Autodrom und Ringelspiel, Würstel und Zuckerwatte: In wenigen Tagen startet wieder die Grazer Messe, der Vergnügungspark ist eine Hauptattraktion. Wie sich der Alltag der SchaustellerInnen in der Vergangenheit und heute gestaltet, hat Dr. Helga Zugschwert in ihrer Dissertation am Institut für Volkskunde und Kulturanthropologie der Uni Graz erstmals beleuchtet. „Da diese Berufsgruppe besonders flexibel und mobil sein muss, stehen gerade Familien vor ganz anderen Herausforderungen als die Durchschnittsbevölkerung“, beschreibt die Doktorandin ihre Motivation.
Verkehr und Technik
Durch den technischen Fortschritt und den Ausbau des Straßennetzes haben sich auch die Arbeitsbedingungen der SchaustellerInnen in den letzten Jahrzehnten radikal verändert. Im frühen 20. Jahrhundert fertigten sie beispielsweise ihre Attraktionen üblicherweise selbst, erst ab den 1960er-Jahren konnten sich österreichische UnternehmerInnen zunehmend Attraktionen – wie etwa Autodrome – aus der Fabrik leisten. Verbesserte Transportmöglichkeiten und Hilfsmittel erleichterten Anreise und Aufbau, auch der Wohnkomfort erhöhte sich stark. Neben dem mobilen Heim schafften sich JahrmarktbeschickerInnen nun immer häufiger einen festen Wohnsitz an. „Die 1970er und 80er waren goldene Jahrzehnte für die Branche“, berichtet Zugschwert. Feuerwehren, Rotkreuz- und ähnliche Organisationen riefen zahlreiche Volksfeste ins Leben und bescherten den SchaustellerInnen zusätzliche Einnahmequellen.
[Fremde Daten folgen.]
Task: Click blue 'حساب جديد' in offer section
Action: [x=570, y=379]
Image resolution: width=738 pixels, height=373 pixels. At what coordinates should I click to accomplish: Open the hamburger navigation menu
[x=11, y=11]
Ab den späten 1990ern kämpften die UnternehmerInnen vermehrt mit hohen Treibstoffkosten, steigenden Platzmieten und ab 2004 der Einführung des Roadpricing für Lkw. „Auch die geänderte Freizeitgestaltung setzt dem Sektor zu“, weiß die Wissenschafterin. „Fernreisen, Fernsehen und Internet machen Messen und Jahrmärkte weniger attraktiv, und manche Großeltern schenken ihren Enkelkindern eher eine Handy-Wertkarte als eine Karussel-Fahrt“, hat Zugschwert herausgefunden.
Netzwerk und Bildung
Für ihre Arbeit interviewte die Volkskundlerin zahlreiche SchaustellerInnen aus der Steiermark beziehungsweise aus ganz Österreich. „Ihren Beruf erleben die meisten als schwer und anstrengend, aber sehr abwechslungsreich und bereichernd“, fasst die Dissertantin zusammen. „Auffallend ist auch, dass die meisten bereits in der Branche groß geworden sind.“ Einen Grund dafür sieht Zugschwert in der intensiven Bindung an den elterlichen Betrieb. Auch die Ausbildungssituation, der sie ein umfassendes Kapitel widmet, dürfte eine Rolle spielen. „Die Kinder waren früher oft WanderschülerInnen, wenn es keine Verwandten gab, die sich um sie kümmerten, und Internat oder Fremdbetreuung nicht finanziert werden konnte“, erklärt die Wissenschafterin. Das heißt, sie wechselten pro Saison mehrmals die Einrichtung, mussten sich auf neue Personen einstellen und konnten kein kontinuierliches Wissen erwerben, da der Fortschritt beim Lernstoff in den verschiedenen Schulen ganz unterschiedlich war. Hinzu kam, dass die Eltern wenig Zeit hatten, mit dem Nachwuchs Hausaufgaben zu machen oder zu lernen, sondern die Mithilfe im Betrieb forderten.
Die aktuelle gesetzliche Regelung sieht einen Schulbesuch auf Reisen nicht mehr vor. Die Kinder können entweder am häuslichen Unterricht teilnehmen oder gehen regelmäßig in eine Schule. „Seither ist das Bildungsniveau gestiegen, und mehr Schaustellerkinder als früher ergreifen einen anderen Beruf“, weiß Zugschwert. Der Großteil verbleibt aber nach wie vor im Familienunternehmen.
In Österreich sind aktuell etwa 300 mobile SchaustellerInnen registriert, sie sind nach wie vor ein relevanter Wirtschaftsfaktor. Pro Saison legen sie mit ihren Geschäften bis zu 7.000 km zurück. Als Berufsgruppe gibt es für sie derzeit keine spezifische Ausbildung, die meisten haben sich das nötige Wissen von den Eltern oder in höheren Schulen beziehungsweise über Fachzeitungen und -messen angeeignet.